„Fähigkeitsniveau“ ist nur Mittelmaß

Studie des Max-Planck-Instituts für Bildungsforschung. Der deutsche Schüler landet im internationalen Vergleich von 45 Ländern unter „ferner liefen“. In Rechnen sogar auf Platz 22  ■ Aus Berlin Manfred Kriener

Wieviel ist 8.000 minus 5.827? Rund elf Prozent der deutschen Schüler sind nicht in der Lage, diese Aufgabe am Ende des achten Schuljahrs in schriftlicher Form zu lösen. Eine Dose Bohnen kostet bei Aldi 75 statt 60 Pfennig, um wieviel Prozent ist der Preis gestiegen? Nur einer von drei deutschen Achtkläßlern kennt die Lösung.

Die beiden Rechenaufgaben sind Beispiele eines großen internationalen Tests. 45 Länder haben die mathematischen und naturwissenschaftlichen Leistungen ihrer Schüler erforschen lassen. Das Ergebnis ist aus deutscher Sicht „besorgniserregend“, wie es in der zusammenfassenden Bewertung heißt. Deutsche Schüler sind demnach allenfalls Mittelmaß. In Mathematik erreicht jeder fünfte am Ende der achten Klasse allenfalls Grundschulniveau.

Bei den mathematischen Spitzenleistungen sind die heimischen Eleven sogar unterdurchschnittlich vertreten. Das Topniveau der weltbesten Mathematikschüler – das obere Zehntel der Leistungspyramide – erreichen 34 Prozent aller koreanischen Schüler, 32 Prozent der Japaner, 18 Prozent der Tschechen und Schweizer, 12 Prozent der Ungarn und Österreicher, aber nur 6 Prozent der deutschen Schülerinnen und Schüler. Die US- Amerikaner sind mit fünf Prozent noch etwas schlechter vertreten.

In Sachen Mathematik landeten die Schüler der Bundesrepublik insgesamt auf Platz 22 und erreichten damit ungefähr das Niveau der meisten angelsächsischen Länder. Asiaten und Osteuropäer bildeten die Spitzengruppe mit Platz eins für die Diktatur in Singapur. Das mathematische Verständnis asiatischer Schüler bleibe für deutsche Schüler wohl unerreichbar, heißt es mit lautem Stoßseufzer in der Auswertung.

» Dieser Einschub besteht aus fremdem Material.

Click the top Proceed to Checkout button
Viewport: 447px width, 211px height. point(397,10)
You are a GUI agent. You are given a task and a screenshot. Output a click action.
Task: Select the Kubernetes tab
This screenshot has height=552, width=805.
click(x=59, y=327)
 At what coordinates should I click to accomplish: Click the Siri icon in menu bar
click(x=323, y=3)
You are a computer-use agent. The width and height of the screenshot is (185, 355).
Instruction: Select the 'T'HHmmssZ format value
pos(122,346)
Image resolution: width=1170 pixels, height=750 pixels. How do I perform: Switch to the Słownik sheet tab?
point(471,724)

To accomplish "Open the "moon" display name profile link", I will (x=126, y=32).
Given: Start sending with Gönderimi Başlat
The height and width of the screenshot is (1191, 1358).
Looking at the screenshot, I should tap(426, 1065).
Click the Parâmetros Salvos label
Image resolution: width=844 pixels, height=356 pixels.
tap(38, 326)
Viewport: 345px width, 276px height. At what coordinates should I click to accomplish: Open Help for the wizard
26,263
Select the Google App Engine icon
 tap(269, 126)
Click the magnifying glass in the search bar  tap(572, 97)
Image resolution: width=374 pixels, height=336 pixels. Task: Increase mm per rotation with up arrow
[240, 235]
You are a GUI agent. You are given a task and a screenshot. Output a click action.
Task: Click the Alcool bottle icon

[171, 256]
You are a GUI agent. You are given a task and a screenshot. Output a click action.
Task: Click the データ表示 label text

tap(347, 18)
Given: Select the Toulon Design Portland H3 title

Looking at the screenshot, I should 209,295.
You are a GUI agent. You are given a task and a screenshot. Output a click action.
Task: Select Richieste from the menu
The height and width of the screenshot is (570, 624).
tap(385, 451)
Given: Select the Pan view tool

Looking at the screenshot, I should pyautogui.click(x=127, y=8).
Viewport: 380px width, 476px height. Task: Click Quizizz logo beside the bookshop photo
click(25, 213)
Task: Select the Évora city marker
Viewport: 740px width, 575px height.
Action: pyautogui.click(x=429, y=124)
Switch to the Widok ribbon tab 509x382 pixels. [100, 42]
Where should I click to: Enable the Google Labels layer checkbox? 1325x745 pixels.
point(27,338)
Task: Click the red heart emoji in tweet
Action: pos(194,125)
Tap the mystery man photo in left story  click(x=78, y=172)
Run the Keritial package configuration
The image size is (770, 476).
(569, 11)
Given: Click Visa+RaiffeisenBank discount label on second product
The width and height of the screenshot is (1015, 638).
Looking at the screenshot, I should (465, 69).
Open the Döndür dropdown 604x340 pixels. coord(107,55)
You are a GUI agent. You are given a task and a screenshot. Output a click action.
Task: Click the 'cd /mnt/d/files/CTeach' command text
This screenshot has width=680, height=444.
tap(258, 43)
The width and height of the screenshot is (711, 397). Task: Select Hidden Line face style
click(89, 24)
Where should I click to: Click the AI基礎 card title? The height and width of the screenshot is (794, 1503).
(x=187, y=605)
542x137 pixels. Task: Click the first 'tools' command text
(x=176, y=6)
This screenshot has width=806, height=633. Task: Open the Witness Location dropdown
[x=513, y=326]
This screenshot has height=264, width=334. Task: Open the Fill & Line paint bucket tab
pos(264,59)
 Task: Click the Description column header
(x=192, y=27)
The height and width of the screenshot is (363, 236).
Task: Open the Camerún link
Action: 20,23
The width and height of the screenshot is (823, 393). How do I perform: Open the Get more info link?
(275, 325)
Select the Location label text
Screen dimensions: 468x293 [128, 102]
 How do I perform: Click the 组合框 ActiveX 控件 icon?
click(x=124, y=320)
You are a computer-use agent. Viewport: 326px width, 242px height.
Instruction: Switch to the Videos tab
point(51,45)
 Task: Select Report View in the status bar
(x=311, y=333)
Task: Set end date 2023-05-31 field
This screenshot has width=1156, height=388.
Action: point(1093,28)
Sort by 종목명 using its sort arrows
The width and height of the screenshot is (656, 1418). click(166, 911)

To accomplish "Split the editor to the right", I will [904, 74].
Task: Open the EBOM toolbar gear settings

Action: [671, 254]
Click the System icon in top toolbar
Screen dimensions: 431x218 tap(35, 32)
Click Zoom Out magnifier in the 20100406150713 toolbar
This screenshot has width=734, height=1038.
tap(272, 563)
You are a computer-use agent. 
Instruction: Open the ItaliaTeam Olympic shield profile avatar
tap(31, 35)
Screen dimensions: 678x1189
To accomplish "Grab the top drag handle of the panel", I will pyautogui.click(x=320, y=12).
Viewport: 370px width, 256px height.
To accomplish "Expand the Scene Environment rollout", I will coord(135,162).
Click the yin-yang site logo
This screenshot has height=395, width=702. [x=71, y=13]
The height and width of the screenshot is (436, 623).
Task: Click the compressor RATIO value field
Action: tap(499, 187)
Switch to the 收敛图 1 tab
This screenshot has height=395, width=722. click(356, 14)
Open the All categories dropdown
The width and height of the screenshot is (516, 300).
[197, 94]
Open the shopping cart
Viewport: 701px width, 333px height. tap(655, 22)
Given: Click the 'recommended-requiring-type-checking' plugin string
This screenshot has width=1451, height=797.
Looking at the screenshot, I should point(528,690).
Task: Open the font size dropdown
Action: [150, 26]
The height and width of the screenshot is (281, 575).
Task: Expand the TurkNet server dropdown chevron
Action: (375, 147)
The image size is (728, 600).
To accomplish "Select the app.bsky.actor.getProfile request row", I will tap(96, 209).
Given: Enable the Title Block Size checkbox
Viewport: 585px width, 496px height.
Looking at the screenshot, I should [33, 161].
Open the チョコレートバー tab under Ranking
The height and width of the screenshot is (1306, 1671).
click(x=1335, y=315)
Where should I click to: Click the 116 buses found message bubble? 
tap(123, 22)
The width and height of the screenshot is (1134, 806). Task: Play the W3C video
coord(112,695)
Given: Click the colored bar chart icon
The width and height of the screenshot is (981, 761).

Ob die deutschen Schüler dafür bessere Aufsätze schreiben und leichter Gedichte rezitieren, bleibt offen. Die Untersuchung beschränkte sich vor dem Hintergrund der zukünftigen technologischen und ökonomischen Wettbewerbsfähigkeit typischerweise ganz auf die naturwissenschaftlichen Leistungen.

Bedenklich waren die auffälligen Leistungsunterschiede zwischen Mädchen und Jungen bei den deutschen Schülern. Während die meisten anderen Industrienationen die relative Gleichheit der Geschlechter zumindest in den Schulleistungen erreicht haben, sind hierzulande die Mädchen von der Hauptschule bis zum Gymnasium immer noch deutlich schlechter. Dies liege vor allem an der „jungentypischen Kontextuierung“ vieler Schulaufgaben. Auf deutsch: Lehrbücher und Unterricht sind noch immer verstärkt auf die Lebenswelt des männlichen Nachwuchses zugeschnitten. Auffällig waren auch die Leistungsdefizite von Einwandererkindern in Deutschland.

Bei der Präsentation der Studienergebnisse im Berliner Max- Planck-Institut für Bildungsforschung suchten die Studienleiter Jürgen Baumert (MPI) und Rainer Lehmann nach den Ursachen für das schwache Abschneiden deutscher Schüler. An den Bildungsausgaben könne es nicht liegen, ebensowenig am Schulsystem. Egal, ob Integrierte Gesamtschule, Halbtags- oder Ganztagsschule: Die Leistungen waren immer nur allenfalls durchschnittlich mit geringen Unterschieden zwischen einzelnen Bundesländern. „Die Debatte über Schulformen führt in die Sackgasse“, warnte Baumert. Kritisiert wurde die mangelnde Bereitschaft der deutschen Lehrer zur Fortbildung und ein insgesamt zu schematischer Unterricht. Die Lehrer würden viel zu selten beim Unterricht beobachtet und begutachtet.

Für die demokratisch-sozialen Errungenschaften an deutschen Schulen hatten die Studienleiter wenig Sympathie. Die Japaner erzielten ihre Spitzenleistungen mit einem traditionellen, lehrergeleiteten Frontalunterricht und Klassenstärken von 40 Schülern, in Korea sogar von 50 Schülern.

Fazit der Präsentation: Jetzt seien die Kultusminister der Länder gefordert.